__Goal of the exercise__
Format every line of the entries below as a Markdown table with two columns, Row and Text. Put a running row number in Row and the line itself in Text, and leave out blank lines.

----- Data -----

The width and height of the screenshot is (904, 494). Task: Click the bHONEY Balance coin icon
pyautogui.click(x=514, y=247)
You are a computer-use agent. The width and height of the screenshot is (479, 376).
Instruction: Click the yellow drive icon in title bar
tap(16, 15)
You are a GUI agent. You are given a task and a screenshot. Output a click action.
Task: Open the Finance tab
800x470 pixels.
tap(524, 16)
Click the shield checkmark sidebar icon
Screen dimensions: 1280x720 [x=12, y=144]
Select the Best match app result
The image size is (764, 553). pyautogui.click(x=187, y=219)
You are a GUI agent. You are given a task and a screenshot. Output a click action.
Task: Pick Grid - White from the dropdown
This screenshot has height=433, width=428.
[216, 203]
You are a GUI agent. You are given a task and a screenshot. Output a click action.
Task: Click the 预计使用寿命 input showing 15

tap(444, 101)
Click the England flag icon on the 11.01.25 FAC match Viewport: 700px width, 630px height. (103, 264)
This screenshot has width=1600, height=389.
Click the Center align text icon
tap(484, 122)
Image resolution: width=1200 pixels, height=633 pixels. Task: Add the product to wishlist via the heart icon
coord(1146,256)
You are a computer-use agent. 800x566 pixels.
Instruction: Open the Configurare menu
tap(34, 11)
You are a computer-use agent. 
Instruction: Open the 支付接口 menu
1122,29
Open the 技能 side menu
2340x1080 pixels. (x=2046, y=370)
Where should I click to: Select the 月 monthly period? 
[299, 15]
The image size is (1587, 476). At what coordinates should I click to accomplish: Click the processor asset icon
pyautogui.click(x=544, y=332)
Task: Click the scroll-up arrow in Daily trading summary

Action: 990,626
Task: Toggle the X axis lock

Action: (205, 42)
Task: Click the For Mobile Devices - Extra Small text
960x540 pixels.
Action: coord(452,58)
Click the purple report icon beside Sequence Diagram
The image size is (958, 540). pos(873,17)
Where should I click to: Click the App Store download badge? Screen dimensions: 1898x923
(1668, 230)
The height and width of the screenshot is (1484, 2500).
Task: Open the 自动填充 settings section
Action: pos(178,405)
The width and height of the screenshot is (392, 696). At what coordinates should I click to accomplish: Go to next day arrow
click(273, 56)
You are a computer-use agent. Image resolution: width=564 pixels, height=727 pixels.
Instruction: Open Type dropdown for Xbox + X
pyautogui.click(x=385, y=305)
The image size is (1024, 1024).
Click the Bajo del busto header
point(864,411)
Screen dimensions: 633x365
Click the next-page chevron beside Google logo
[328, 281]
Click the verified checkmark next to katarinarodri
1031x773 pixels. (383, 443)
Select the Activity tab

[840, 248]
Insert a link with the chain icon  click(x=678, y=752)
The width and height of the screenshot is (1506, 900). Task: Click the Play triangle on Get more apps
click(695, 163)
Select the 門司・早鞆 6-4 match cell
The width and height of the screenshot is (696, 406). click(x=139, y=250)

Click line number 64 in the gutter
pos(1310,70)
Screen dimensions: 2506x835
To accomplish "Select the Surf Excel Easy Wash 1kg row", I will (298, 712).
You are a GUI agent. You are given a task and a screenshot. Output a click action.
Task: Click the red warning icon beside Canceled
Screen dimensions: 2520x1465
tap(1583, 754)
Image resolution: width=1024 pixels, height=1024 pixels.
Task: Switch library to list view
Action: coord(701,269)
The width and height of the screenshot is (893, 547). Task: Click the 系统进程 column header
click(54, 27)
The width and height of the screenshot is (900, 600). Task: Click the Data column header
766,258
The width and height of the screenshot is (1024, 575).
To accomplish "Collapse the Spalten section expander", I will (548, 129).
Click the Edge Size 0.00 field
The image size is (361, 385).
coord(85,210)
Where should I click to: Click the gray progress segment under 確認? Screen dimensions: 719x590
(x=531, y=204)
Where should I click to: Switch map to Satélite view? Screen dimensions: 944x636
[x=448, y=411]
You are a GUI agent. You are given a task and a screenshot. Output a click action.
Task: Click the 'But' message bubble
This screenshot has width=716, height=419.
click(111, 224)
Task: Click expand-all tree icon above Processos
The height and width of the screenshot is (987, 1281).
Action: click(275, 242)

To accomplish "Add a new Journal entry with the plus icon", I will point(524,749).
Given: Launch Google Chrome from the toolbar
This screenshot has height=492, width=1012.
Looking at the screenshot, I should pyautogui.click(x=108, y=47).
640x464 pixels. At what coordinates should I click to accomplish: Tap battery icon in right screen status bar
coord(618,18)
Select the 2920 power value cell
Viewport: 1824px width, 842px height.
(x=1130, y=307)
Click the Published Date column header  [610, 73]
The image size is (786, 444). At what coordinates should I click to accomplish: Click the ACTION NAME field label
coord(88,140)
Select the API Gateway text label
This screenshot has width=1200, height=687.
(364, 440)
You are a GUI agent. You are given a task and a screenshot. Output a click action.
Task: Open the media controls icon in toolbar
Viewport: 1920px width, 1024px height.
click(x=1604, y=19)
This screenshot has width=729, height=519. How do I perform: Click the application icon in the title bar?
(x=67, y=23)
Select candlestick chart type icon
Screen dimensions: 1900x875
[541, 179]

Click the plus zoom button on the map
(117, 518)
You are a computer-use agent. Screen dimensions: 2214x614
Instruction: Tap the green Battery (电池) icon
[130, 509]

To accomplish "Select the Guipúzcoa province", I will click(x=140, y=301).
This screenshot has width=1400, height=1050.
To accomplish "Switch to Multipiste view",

-----

__Problem solution__
| Row | Text |
|---|---|
| 1 | The width and height of the screenshot is (904, 494). Task: Click the bHONEY Balance coin icon |
| 2 | pyautogui.click(x=514, y=247) |
| 3 | You are a computer-use agent. The width and height of the screenshot is (479, 376). |
| 4 | Instruction: Click the yellow drive icon in title bar |
| 5 | tap(16, 15) |
| 6 | You are a GUI agent. You are given a task and a screenshot. Output a click action. |
| 7 | Task: Open the Finance tab |
| 8 | 800x470 pixels. |
| 9 | tap(524, 16) |
| 10 | Click the shield checkmark sidebar icon |
| 11 | Screen dimensions: 1280x720 [x=12, y=144] |
| 12 | Select the Best match app result |
| 13 | The image size is (764, 553). pyautogui.click(x=187, y=219) |
| 14 | You are a GUI agent. You are given a task and a screenshot. Output a click action. |
| 15 | Task: Pick Grid - White from the dropdown |
| 16 | This screenshot has height=433, width=428. |
| 17 | [216, 203] |
| 18 | You are a GUI agent. You are given a task and a screenshot. Output a click action. |
| 19 | Task: Click the 预计使用寿命 input showing 15 |
| 20 | tap(444, 101) |
| 21 | Click the England flag icon on the 11.01.25 FAC match Viewport: 700px width, 630px height. (103, 264) |
| 22 | This screenshot has width=1600, height=389. |
| 23 | Click the Center align text icon |
| 24 | tap(484, 122) |
| 25 | Image resolution: width=1200 pixels, height=633 pixels. Task: Add the product to wishlist via the heart icon |
| 26 | coord(1146,256) |
| 27 | You are a computer-use agent. 800x566 pixels. |
| 28 | Instruction: Open the Configurare menu |
| 29 | tap(34, 11) |
| 30 | You are a computer-use agent.  |
| 31 | Instruction: Open the 支付接口 menu |
| 32 | 1122,29 |
| 33 | Open the 技能 side menu |
| 34 | 2340x1080 pixels. (x=2046, y=370) |
| 35 | Where should I click to: Select the 月 monthly period?  |
| 36 | [299, 15] |
| 37 | The image size is (1587, 476). At what coordinates should I click to accomplish: Click the processor asset icon |
| 38 | pyautogui.click(x=544, y=332) |
| 39 | Task: Click the scroll-up arrow in Daily trading summary |
| 40 | Action: 990,626 |
| 41 | Task: Toggle the X axis lock |
| 42 | Action: (205, 42) |
| 43 | Task: Click the For Mobile Devices - Extra Small text |
| 44 | 960x540 pixels. |
| 45 | Action: coord(452,58) |
| 46 | Click the purple report icon beside Sequence Diagram |
| 47 | The image size is (958, 540). pos(873,17) |
| 48 | Where should I click to: Click the App Store download badge? Screen dimensions: 1898x923 |
| 49 | (1668, 230) |
| 50 | The height and width of the screenshot is (1484, 2500). |
| 51 | Task: Open the 自动填充 settings section |
| 52 | Action: pos(178,405) |
| 53 | The width and height of the screenshot is (392, 696). At what coordinates should I click to accomplish: Go to next day arrow |
| 54 | click(273, 56) |
| 55 | You are a computer-use agent. Image resolution: width=564 pixels, height=727 pixels. |
| 56 | Instruction: Open Type dropdown for Xbox + X |
| 57 | pyautogui.click(x=385, y=305) |
| 58 | The image size is (1024, 1024). |
| 59 | Click the Bajo del busto header |
| 60 | point(864,411) |
| 61 | Screen dimensions: 633x365 |
| 62 | Click the next-page chevron beside Google logo |
| 63 | [328, 281] |
| 64 | Click the verified checkmark next to katarinarodri |
| 65 | 1031x773 pixels. (383, 443) |
| 66 | Select the Activity tab |
| 67 | [840, 248] |
| 68 | Insert a link with the chain icon  click(x=678, y=752) |
| 69 | The width and height of the screenshot is (1506, 900). Task: Click the Play triangle on Get more apps |
| 70 | click(695, 163) |
| 71 | Select the 門司・早鞆 6-4 match cell |
| 72 | The width and height of the screenshot is (696, 406). click(x=139, y=250) |
| 73 | Click line number 64 in the gutter |
| 74 | pos(1310,70) |
| 75 | Screen dimensions: 2506x835 |
| 76 | To accomplish "Select the Surf Excel Easy Wash 1kg row", I will (298, 712). |
| 77 | You are a GUI agent. You are given a task and a screenshot. Output a click action. |
| 78 | Task: Click the red warning icon beside Canceled |
| 79 | Screen dimensions: 2520x1465 |
| 80 | tap(1583, 754) |
| 81 | Image resolution: width=1024 pixels, height=1024 pixels. |
| 82 | Task: Switch library to list view |
| 83 | Action: coord(701,269) |
| 84 | The width and height of the screenshot is (893, 547). Task: Click the 系统进程 column header |
| 85 | click(54, 27) |
| 86 | The width and height of the screenshot is (900, 600). Task: Click the Data column header |
| 87 | 766,258 |
| 88 | The width and height of the screenshot is (1024, 575). |
| 89 | To accomplish "Collapse the Spalten section expander", I will (548, 129). |
| 90 | Click the Edge Size 0.00 field |
| 91 | The image size is (361, 385). |
| 92 | coord(85,210) |
| 93 | Where should I click to: Click the gray progress segment under 確認? Screen dimensions: 719x590 |
| 94 | (x=531, y=204) |
| 95 | Where should I click to: Switch map to Satélite view? Screen dimensions: 944x636 |
| 96 | [x=448, y=411] |
| 97 | You are a GUI agent. You are given a task and a screenshot. Output a click action. |
| 98 | Task: Click the 'But' message bubble |
| 99 | This screenshot has width=716, height=419. |
| 100 | click(111, 224) |
| 101 | Task: Click expand-all tree icon above Processos |
| 102 | The height and width of the screenshot is (987, 1281). |
| 103 | Action: click(275, 242) |
| 104 | To accomplish "Add a new Journal entry with the plus icon", I will point(524,749). |
| 105 | Given: Launch Google Chrome from the toolbar |
| 106 | This screenshot has height=492, width=1012. |
| 107 | Looking at the screenshot, I should pyautogui.click(x=108, y=47). |
| 108 | 640x464 pixels. At what coordinates should I click to accomplish: Tap battery icon in right screen status bar |
| 109 | coord(618,18) |
| 110 | Select the 2920 power value cell |
| 111 | Viewport: 1824px width, 842px height. |
| 112 | (x=1130, y=307) |
| 113 | Click the Published Date column header  [610, 73] |
| 114 | The image size is (786, 444). At what coordinates should I click to accomplish: Click the ACTION NAME field label |
| 115 | coord(88,140) |
| 116 | Select the API Gateway text label |
| 117 | This screenshot has width=1200, height=687. |
| 118 | (364, 440) |
| 119 | You are a GUI agent. You are given a task and a screenshot. Output a click action. |
| 120 | Task: Open the media controls icon in toolbar |
| 121 | Viewport: 1920px width, 1024px height. |
| 122 | click(x=1604, y=19) |
| 123 | This screenshot has width=729, height=519. How do I perform: Click the application icon in the title bar? |
| 124 | (x=67, y=23) |
| 125 | Select candlestick chart type icon |
| 126 | Screen dimensions: 1900x875 |
| 127 | [541, 179] |
| 128 | Click the plus zoom button on the map |
| 129 | (117, 518) |
| 130 | You are a computer-use agent. Screen dimensions: 2214x614 |
| 131 | Instruction: Tap the green Battery (电池) icon |
| 132 | [130, 509] |
| 133 | To accomplish "Select the Guipúzcoa province", I will click(x=140, y=301). |
| 134 | This screenshot has width=1400, height=1050. |
| 135 | To accomplish "Switch to Multipiste view", |